_Task goal_: Copy out the listing from the line that has "Pamor Banyu Tetes (169, 1414)" through the line that has "Dhapur Citra (29, 1067)", changing "Dhapur" to "Bentuk" wherever it appears and leaving everything else the same.

================

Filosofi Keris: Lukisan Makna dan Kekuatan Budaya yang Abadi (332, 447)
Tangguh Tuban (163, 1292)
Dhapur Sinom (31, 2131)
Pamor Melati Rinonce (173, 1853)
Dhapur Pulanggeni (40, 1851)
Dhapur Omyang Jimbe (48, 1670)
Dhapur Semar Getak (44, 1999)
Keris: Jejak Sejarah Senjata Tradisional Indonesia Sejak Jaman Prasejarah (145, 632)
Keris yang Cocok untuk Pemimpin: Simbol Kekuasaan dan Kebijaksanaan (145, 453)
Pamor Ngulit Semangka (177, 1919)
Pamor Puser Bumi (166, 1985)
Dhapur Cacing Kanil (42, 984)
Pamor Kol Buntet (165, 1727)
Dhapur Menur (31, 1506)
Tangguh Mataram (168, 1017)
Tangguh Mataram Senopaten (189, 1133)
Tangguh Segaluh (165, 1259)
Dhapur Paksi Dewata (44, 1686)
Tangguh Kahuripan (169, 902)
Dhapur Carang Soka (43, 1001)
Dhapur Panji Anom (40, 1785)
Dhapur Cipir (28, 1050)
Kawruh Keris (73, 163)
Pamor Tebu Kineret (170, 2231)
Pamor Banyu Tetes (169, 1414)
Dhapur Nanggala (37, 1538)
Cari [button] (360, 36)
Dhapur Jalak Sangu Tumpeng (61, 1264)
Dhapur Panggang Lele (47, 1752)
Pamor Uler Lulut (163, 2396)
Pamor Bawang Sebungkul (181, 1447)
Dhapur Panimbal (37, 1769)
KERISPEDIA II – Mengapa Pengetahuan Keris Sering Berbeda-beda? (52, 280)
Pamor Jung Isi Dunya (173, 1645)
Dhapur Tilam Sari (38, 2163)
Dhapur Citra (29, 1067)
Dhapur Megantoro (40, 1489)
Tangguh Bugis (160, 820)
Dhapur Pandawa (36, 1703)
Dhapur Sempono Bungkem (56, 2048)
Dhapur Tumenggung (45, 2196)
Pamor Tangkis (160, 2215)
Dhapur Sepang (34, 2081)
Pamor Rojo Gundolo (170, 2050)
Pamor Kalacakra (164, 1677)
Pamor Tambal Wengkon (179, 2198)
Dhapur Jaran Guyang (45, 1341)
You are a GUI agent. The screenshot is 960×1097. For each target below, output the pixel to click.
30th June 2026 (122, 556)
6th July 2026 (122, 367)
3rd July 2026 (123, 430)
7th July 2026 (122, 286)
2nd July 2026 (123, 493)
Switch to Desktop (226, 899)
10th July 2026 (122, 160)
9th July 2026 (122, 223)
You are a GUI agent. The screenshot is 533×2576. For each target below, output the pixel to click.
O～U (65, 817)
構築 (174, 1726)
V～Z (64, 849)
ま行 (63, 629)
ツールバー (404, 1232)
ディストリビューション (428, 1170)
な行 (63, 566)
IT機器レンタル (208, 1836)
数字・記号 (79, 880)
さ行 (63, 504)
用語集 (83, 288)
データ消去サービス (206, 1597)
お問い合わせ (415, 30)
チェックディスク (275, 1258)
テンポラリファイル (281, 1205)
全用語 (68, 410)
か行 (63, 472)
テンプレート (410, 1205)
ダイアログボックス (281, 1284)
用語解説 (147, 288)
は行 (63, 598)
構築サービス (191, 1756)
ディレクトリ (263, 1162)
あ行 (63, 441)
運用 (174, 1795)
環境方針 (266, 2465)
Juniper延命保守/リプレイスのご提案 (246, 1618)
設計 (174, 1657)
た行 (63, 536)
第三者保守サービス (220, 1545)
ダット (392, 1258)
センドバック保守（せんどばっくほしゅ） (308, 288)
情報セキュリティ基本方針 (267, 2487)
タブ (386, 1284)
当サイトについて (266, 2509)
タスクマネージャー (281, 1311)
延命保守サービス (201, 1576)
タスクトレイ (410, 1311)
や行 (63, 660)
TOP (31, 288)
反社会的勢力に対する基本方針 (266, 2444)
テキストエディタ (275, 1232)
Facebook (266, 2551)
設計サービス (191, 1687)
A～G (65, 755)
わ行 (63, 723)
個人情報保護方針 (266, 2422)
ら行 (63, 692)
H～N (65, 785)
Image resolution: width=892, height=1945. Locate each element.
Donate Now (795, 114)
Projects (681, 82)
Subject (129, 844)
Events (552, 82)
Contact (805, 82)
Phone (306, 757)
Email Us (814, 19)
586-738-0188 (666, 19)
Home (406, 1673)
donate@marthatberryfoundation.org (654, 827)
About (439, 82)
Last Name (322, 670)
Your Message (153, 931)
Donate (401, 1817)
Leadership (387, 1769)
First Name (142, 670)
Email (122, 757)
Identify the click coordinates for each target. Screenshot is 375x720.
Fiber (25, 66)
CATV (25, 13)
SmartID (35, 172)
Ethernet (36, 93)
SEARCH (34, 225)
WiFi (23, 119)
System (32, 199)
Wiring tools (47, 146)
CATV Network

================

_The response_:
Pamor Banyu Tetes (169, 1414)
Bentuk Nanggala (37, 1538)
Cari [button] (360, 36)
Bentuk Jalak Sangu Tumpeng (61, 1264)
Bentuk Panggang Lele (47, 1752)
Pamor Uler Lulut (163, 2396)
Pamor Bawang Sebungkul (181, 1447)
Bentuk Panimbal (37, 1769)
KERISPEDIA II – Mengapa Pengetahuan Keris Sering Berbeda-beda? (52, 280)
Pamor Jung Isi Dunya (173, 1645)
Bentuk Tilam Sari (38, 2163)
Bentuk Citra (29, 1067)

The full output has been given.